Data Science Portfolio

Coding and Other Projects

Written Reports

  • May 2024

    Master’s Degree thesis, written collaboratively with Trevor Sauerbrey

    Using academic abstracts mined from arXiv.org preprints, we use NLP and time series techniques to identify and forecast trends.

    Abstract: This article demonstrates time series methods and natural language processing (NLP) techniques applied to an arXiv-based open-source corpus of academic abstracts to forecast token frequency in academic research over time. Current efforts to predict research trends either weigh tokens improperly based on article length, apply inaccessible mathematics to forecasting, or assign weight to authorship and citations rather than vocabulary usage in academic writing. A novel “integral” similarity technique to cluster time series variables for vector autoregression (VAR) models is introduced, and unique evaluation metrics are employed to show forecasting errors follow a Cauchy distribution. Final results for modeling the corpus dataset do not significantly outperform naïve baseline models, and several opportunities for improvement are identified.

    Link to Report

    GitHub Repository

    This was written to satisfy the requirements of a Masters-level thesis.

  • December 2022

    Collaborative report with Kevin W.S. Baum.

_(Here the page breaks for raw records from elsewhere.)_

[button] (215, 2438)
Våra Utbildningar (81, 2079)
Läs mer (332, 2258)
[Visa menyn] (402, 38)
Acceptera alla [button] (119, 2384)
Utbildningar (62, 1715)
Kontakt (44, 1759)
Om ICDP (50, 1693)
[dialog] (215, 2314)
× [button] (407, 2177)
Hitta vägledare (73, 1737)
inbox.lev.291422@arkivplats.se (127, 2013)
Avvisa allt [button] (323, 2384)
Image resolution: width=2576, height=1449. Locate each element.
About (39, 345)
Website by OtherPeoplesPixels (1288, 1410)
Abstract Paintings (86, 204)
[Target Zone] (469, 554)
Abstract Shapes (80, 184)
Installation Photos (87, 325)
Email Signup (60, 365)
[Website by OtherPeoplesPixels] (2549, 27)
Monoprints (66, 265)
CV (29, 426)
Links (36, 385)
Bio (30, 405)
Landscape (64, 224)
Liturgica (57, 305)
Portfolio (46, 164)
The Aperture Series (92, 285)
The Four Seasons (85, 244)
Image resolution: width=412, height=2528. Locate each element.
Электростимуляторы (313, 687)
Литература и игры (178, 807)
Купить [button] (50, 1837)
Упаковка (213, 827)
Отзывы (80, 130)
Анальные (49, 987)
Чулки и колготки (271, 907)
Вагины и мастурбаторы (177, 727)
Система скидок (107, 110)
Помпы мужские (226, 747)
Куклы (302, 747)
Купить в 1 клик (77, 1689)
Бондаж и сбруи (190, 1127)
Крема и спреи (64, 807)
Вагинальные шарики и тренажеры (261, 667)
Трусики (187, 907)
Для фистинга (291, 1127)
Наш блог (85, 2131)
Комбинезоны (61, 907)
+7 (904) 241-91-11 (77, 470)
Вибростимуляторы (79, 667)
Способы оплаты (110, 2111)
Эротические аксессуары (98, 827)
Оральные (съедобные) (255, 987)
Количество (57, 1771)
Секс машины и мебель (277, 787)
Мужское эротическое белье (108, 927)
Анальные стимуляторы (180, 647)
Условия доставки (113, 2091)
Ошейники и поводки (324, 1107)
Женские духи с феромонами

    Using Summary Compensation Table data sourced from sec-api.io and financial data from stockrow.com, we attempt to classify executive roles as “CEO” or “CFO” on the basis of (1) Company financials, and (2) Executive pay, both over a 10-year window.

    Link to report.

    GitHub repository.

    This was written to satisfy the requirements of a Masters-level course in applied data mining.

  • October 2022

    This is a report outlining some of the ethical and practical considerations of Executive Compensation, and proposing a data-driven knowledge base to raise awareness of executive pay practices.

    Link to report.

    This was written to satisfy the requirements of a Masters-level course in the ethical foundations of data science.

  • December 2013

    This is a directed study report on numerical methods, specifically finding numerical solutions for nonlinear wave equations by discretizing the equation parameters and applying difference methods as an approximation for continuous derivatives. The report also includes an introduction to Elliptical Equations, Linear and Non-Linear Wave Equations, iterations and convergence, and techniques for approximating initial conditions with difference methods.

    Link to report.

    This report was written to satisfy the senior thesis requirements of a Bachelor of Science degree in Applied Mathematics.

  • Summer 2013

    This is a quantum computing algorithm for finding square roots of a positive-definite matrix, built on the architecture of the Harrow/Hassidim/Llloyd (HHL) algorithm for solving linear equations with a quantum computer. The original algorithm relies on eigendecomposition, breaking a matrix into form QAQ* and performing inversion operations on the diagonal eigenvalue matrix A in quantum superposition. We extend this idea to square roots rather than inversion, including analysis of error and runtime.

    Link to report.

    This report was written to satisfy the senior thesis requirements of a Bachelor of Science degree in Applied Mathematics.